Ihre Amaryllis im Winter drinnen braucht drei Dinge: helles Licht in Fensternähe, Wasser nur bei trockener Erde und einen kühlen Raum. Stimmen diese drei Faktoren, halten Ihre Winterblüten wochenlang statt nur wenige Tage.
Ihre tägliche Winter-Pflegeroutine für die Amaryllis ist einfacher als gedacht. Prüfen Sie die Erde alle paar Tage, indem Sie Ihren Finger etwa 2,5 cm tief in die Oberfläche drücken. Fühlt sie sich trocken an, gießen Sie am Fuß der Pflanze, bis das Wasser unten abläuft. Drehen Sie den Topf alle 2 bis 3 Tage eine Vierteldrehung, damit der Stiel gerade nach oben wächst statt sich zum Fenster zu neigen. Das war's im Wesentlichen für die tägliche Pflege.
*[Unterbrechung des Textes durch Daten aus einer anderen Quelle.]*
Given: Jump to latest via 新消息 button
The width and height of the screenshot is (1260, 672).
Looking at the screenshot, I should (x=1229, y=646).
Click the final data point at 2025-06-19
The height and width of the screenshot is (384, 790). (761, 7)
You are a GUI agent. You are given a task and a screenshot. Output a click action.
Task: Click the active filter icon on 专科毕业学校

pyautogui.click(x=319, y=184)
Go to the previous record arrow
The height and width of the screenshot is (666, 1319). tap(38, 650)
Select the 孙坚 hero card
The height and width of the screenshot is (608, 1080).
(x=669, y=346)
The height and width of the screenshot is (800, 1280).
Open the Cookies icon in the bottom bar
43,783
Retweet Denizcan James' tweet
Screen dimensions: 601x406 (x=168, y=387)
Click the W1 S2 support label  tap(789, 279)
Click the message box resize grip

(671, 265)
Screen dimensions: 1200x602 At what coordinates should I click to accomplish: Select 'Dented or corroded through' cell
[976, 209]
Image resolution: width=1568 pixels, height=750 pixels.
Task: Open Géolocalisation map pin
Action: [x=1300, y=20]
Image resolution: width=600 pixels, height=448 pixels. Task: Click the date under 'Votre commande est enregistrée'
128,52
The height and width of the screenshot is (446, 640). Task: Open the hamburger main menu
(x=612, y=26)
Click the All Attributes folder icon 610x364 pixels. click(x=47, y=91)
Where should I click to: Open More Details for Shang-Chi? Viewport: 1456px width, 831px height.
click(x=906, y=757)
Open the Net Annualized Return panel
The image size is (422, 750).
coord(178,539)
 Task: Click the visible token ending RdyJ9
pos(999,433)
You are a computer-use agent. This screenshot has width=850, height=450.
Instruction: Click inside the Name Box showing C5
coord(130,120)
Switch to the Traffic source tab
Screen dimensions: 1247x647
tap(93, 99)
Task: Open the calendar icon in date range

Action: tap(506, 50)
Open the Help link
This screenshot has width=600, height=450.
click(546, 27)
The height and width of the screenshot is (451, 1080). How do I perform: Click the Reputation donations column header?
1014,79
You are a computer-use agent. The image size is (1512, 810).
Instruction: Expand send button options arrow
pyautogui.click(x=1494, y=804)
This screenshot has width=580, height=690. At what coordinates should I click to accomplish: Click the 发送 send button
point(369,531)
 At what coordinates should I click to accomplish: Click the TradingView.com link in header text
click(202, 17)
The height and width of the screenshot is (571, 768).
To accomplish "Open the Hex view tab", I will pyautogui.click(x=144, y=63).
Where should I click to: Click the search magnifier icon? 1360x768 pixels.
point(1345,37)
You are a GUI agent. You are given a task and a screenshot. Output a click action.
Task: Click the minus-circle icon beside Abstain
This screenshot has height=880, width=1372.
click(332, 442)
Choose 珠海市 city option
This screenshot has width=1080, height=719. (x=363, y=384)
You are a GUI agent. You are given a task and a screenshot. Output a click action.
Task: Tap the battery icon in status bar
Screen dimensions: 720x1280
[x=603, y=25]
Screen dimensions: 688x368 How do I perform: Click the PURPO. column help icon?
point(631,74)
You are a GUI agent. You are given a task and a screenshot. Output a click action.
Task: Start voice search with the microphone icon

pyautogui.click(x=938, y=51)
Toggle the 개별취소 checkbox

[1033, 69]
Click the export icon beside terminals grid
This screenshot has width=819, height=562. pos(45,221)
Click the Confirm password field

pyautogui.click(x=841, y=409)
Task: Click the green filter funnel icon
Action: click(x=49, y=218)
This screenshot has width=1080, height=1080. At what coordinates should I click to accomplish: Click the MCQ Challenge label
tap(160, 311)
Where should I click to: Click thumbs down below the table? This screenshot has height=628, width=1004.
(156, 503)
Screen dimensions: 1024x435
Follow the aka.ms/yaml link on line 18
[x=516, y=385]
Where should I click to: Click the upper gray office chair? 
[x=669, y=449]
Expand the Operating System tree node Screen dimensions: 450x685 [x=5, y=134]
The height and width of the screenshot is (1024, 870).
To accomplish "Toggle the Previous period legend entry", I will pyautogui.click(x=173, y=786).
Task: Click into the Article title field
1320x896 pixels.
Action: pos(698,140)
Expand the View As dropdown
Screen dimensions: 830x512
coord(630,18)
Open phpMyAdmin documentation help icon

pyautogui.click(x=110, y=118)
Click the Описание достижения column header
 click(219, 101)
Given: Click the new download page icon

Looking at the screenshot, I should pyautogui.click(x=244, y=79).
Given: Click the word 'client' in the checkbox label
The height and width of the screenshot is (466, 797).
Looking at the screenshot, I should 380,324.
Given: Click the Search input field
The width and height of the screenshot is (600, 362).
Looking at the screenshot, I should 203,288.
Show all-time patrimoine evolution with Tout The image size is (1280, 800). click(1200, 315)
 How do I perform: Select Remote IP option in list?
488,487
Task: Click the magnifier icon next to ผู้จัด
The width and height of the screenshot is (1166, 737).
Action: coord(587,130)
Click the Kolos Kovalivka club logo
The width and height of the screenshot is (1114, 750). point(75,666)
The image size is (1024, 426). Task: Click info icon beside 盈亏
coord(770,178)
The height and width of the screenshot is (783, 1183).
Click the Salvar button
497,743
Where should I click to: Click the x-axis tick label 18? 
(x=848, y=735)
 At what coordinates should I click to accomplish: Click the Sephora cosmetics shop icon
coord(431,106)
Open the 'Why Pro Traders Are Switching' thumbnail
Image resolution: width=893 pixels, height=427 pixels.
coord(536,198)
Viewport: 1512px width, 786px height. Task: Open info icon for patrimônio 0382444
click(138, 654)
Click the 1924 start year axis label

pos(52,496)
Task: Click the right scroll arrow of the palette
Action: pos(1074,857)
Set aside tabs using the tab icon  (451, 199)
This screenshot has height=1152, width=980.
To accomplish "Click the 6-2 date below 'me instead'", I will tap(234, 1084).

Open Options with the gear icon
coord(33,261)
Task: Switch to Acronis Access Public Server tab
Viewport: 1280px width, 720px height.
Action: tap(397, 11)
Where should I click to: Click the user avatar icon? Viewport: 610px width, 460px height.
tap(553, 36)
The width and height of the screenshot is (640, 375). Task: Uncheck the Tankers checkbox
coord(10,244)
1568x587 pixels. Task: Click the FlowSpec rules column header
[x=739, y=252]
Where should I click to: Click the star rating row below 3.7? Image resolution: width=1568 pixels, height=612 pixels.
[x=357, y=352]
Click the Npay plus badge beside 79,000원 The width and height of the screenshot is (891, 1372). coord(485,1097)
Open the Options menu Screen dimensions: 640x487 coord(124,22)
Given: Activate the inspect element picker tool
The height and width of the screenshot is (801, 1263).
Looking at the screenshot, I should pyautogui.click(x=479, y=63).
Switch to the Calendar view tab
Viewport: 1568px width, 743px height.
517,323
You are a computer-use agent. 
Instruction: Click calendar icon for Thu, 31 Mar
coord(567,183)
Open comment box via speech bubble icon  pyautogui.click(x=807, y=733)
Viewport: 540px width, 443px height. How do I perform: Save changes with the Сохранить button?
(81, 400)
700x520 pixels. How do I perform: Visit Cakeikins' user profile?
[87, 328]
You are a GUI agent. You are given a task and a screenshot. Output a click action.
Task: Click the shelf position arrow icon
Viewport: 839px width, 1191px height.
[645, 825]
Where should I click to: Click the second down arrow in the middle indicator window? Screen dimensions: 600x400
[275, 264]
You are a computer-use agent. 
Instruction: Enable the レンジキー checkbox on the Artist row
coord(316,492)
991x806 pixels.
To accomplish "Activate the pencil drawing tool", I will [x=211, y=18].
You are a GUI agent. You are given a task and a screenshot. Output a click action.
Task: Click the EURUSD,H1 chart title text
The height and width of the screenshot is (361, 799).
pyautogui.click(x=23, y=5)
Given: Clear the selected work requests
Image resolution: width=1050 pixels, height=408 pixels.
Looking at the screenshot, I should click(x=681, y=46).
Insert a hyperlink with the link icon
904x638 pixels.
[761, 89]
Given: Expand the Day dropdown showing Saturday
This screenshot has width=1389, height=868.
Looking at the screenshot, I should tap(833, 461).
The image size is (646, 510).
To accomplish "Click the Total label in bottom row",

Ich freue mich jedes Jahr auf diese Zeit im Winter. Als ich zum ersten Mal eine Amaryllis zog, war ich verblüfft, wie schnell der Stiel emporschoss. Er wuchs mehrere Zentimeter an einem einzigen Tag. Die dicken Knospen an der Spitze schwellen jeden Morgen weiter an. Und dann kommt der Tag, an dem man reinkommt und die erste Blüte sich geöffnet hat. Dieser Moment macht all die Monate der Blattpflege und Ruhephase mehr als wett.
Die Raumtemperatur spielt beim Blühen der Amaryllis drinnen eine größere Rolle, als die meisten denken. Kühlere Bedingungen um 16 °C bis 18 °C verlangsamen den Stoffwechsel der Blüten und helfen jeder einzelnen, deutlich länger zu halten. Ein wärmerer Raum bei 24 °C oder darüber lässt die Blüten schneller aufgehen und verblühen. Wenn möglich, stellen Sie den Topf nachts in einen kühleren Raum, um die Blütenpracht noch länger zu genießen.
Wo Sie den Topf platzieren, ist genauso wichtig wie die Temperatur. Wählen Sie einen Platz an einem Süd- oder Westfenster mit kräftigem Licht, aber vermeiden Sie direkte Nachmittagssonne auf den Blüten. Halten Sie den Topf 15 bis 30 cm vom Glas entfernt, da Fensterscheiben im Winter so kalt werden können, dass sie die Pflanze schädigen. Meiden Sie auch Heizungsauslässe und Kamine, denn trockene, heiße Luft lässt die Blütenblätter schnell schrumpeln.
Hohe Stiele brauchen manchmal etwas Hilfe, um aufrecht zu bleiben – besonders Sorten, die über 51 cm hinauswachsen. Stecken Sie einen dünnen Bambusstab am Topfrand in die Erde und binden Sie den Stiel mit weichem Bindfaden daran fest. So kippt Ihre Amaryllis nicht um, wenn sich die schweren Blüten oben öffnen. Ein schwerer Keramik- oder Steintopf sorgt zusätzlich für Stabilität.
Die drei häufigsten Winterfehler lassen sich leicht vermeiden, wenn man sie kennt. Übergießen steht ganz oben, denn beheizte Raumluft verleitet dazu, zu oft zu gießen. Ihre Pflanze braucht im Winter weniger Wasser als Sie denken. Sie auf ein Regal weit vom Fenster zu stellen, raubt ihr das Licht für kräftige Stiele. Und ein Thermostat auf 22 °C oder höher halbiert die Blütezeit nahezu.
Geben Sie Ihrer Amaryllis einen hellen, kühlen Platz am Fenster und eine einfache Gießroutine, und die Winterblüten werden Ihr Zuhause 3 bis 6 Wochen lang erstrahlen lassen. Nur wenige Pflanzen bieten eine so große Belohnung für so wenig Winterpflege.